Why even the liberal New York Times temporarily suspended their progressive agenda to report on this horror ~
Rampant sexual abuse of children has long been a problem in Afghanistan, particularly among armed commanders who dominate much of the rural landscape and can bully the population. The practice is called bacha bazi, literally “boy play,” and American soldiers and Marines have been instructed not to intervene — in some cases, not even when their Afghan allies have abused boys on military bases, according to interviews and court records.
These atrocities are finally being exposed in the wake of the Army’s prosecution of Sgt. First Class Charles Martland. Unbelievably, Martland’s former Special Forces captain, Dan Quinn, was relieved of his Special Forces command after a fight with a U.S.-backed militia leader who had a boy as a sex slave chained to his bed. ~ Four years later, the Army is also trying to forcibly retire Martland.
The background story ~
In September 2011, an Afghan woman, visibly bruised, showed up at an American base with her son, who was limping. One of the Afghan police commanders in the area, Abdul Rahman, had abducted the boy and forced him to become a sex slave, chained to his bed, the woman explained. When she sought her son’s return, she herself was beaten. Her son had eventually been released, but she was afraid it would happen again, she told the Americans on the base.

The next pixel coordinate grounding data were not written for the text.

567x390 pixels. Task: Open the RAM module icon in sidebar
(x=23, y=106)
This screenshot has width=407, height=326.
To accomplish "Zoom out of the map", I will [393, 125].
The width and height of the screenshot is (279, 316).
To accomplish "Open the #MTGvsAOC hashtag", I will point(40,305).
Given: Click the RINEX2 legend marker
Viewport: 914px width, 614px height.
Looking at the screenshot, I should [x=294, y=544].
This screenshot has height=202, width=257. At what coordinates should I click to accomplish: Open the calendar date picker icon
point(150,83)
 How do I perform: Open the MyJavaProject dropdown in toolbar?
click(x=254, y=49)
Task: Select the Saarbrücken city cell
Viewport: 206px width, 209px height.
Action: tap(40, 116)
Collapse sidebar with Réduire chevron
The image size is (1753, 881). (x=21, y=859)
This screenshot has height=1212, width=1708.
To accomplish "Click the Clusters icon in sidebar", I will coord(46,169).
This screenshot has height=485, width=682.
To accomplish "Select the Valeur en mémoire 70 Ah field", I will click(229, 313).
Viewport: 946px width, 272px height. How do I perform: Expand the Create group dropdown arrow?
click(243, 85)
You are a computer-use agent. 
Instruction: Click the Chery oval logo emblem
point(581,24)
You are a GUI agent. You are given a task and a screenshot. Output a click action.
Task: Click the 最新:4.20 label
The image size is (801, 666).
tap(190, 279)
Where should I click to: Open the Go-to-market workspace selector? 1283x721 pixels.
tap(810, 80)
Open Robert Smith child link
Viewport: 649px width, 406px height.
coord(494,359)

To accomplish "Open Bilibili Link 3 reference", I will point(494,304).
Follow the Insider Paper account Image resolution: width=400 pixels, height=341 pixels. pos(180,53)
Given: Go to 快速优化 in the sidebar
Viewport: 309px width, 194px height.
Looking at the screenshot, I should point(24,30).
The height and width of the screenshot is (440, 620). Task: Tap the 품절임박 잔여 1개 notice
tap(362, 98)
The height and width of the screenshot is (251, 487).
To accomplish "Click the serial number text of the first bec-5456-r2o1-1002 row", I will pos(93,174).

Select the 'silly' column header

She explained that because “her son was such a good-looking kid, he was a status symbol” coveted by local commanders, recalled Mr. Quinn, who did not speak to the woman directly but was told about her visit when he returned to the base from a mission later that day.
So Captain Quinn summoned Abdul Rahman and confronted him about what he had done. The police commander acknowledged that it was true, but brushed it off. When the American officer began to lecture about “how you are held to a higher standard if you are working with U.S. forces, and people expect more of you,” the commander began to laugh.
“I picked him up and threw him onto the ground,” Mr. Quinn said. Sergeant Martland joined in, he said. “I did this to make sure the message was understood that if he went back to the boy, that it was not going to be tolerated,” Mr. Quinn recalled.
There is disagreement over the extent of the commander’s injuries. Mr. Quinn said they were not serious, which was corroborated by an Afghan official who saw the commander afterward.
And these two American officers, who refuse to ignore this evil, are the bad guys?!
As Lieutenant Colonel Nicholson (played by Alec Guinness) exclaimed in “Bridge Over the River Kwai,” this is “madness.”
When asked about American military policy, the spokesman for the American command in Afghanistan, Col. Brian Tribus, wrote in an email: “Generally, allegations of child sexual abuse by Afghan military or police personnel would be a matter of domestic Afghan criminal law.” He added that “there would be no express requirement that U.S. military personnel in Afghanistan report it.” An exception, he said, is when rape is being used as a weapon of war […}
The American policy of nonintervention is intended to maintain good relations with the Afghan police and militia units the United States has trained to fight the Taliban. It also reflects a reluctance to impose cultural values in a country where pederasty is rife, particularly among powerful men, for whom being surrounded by young teenagers can be a mark of social status.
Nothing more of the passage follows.